The Sambalpuri sari is made from fabric woven on a hand-loom and is popular throughout India. Varieties of the Sambalpuri sari include Sonepuri, Pasapali, Bomkai, Barpali, and Bapta saris, which are in high demand. Most of them have been named after their places of origin and are popularly known as Pata. Paintings on Tussar saris depicting Mathura Vijay, Raslila and Ayodhya Vijay owe their origin to ‘Raghurajpur patta paintings’.

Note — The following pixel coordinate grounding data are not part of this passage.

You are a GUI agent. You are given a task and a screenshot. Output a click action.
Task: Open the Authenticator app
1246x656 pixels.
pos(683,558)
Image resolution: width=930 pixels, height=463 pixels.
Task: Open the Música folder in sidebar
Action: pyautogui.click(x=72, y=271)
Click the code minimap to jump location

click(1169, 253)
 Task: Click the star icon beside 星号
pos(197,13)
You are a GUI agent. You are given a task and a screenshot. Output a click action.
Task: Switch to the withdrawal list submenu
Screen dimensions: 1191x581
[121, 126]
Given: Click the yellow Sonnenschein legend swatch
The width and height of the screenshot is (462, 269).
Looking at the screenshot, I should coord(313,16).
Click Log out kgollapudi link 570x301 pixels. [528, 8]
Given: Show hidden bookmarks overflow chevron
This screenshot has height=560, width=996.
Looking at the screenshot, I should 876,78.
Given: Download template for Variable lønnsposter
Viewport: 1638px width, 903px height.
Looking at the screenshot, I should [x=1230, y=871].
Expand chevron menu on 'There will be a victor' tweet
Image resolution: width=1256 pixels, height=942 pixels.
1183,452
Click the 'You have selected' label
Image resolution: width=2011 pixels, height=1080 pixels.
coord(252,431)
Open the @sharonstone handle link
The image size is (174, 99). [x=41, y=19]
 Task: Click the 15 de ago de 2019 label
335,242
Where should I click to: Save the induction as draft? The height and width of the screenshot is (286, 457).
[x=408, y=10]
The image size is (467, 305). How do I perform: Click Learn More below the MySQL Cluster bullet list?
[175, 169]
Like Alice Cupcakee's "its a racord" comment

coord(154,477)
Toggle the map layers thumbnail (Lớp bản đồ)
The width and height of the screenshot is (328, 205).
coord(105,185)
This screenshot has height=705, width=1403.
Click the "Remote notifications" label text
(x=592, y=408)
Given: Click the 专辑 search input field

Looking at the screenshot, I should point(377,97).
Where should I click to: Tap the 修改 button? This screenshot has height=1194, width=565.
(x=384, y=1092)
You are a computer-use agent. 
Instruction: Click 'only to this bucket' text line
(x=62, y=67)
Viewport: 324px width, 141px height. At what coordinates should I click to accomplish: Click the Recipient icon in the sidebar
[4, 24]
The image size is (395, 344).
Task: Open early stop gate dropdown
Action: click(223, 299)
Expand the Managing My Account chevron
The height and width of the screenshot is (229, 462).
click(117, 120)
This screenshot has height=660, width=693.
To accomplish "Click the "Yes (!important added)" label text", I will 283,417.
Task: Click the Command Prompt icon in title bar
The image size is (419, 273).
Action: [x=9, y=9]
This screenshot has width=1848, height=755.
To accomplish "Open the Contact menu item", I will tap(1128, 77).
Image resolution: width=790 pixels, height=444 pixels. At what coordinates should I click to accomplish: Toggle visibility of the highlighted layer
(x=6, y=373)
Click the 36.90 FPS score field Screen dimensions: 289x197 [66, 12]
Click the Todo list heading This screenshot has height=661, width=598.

Sambalpuri fabrics reflect an original style of craft known as Baandha. Traditionally, craftsmen created Baandhas with images of flora or fauna or with geometrical patterns. More recently,[when?] new types of Baandha depicting portrait, landscape and flower pods are being designed. Baandha fabric is created using a tie-dye technique. The yarns are tied according to the desired patterns to prevent absorption of dyes, and then dyed. The yarns or set of yarns so produced is called 'Baandha'. The unique feature of this form of designing is that the designs are reflected almost identically on both sides of the fabric. Once the fabric is dyed it can never be bleached into another colour. This versatile technique enables a craftsman to weave colourful designs, patterns and images into a fabric capable of inspiring a thought or conveying a message. Thus Baandha can be defined as "A length of systematically arranged yarn, dyed according to a preconceived design in such a manner so as to enable a weaver to portray the design when the yarn is converted to a fabric through the process of weaving". It is believed that this art migrated to Western Odisha along with the Bhulia community who fled Northern India in the year 1192 AD after the fall of the Chouhan empire at the hands of the Mughals. Since then and up to the year 1925 it flourished in Western Odisha in a limited number of designs and in vegetable colours and consisted mostly of saris used by the womenfolk of the Odisha. These saris were known as 'Bhulia-Kapta'. The demand was limited, distress sale was common and the craftsmen lived in penury.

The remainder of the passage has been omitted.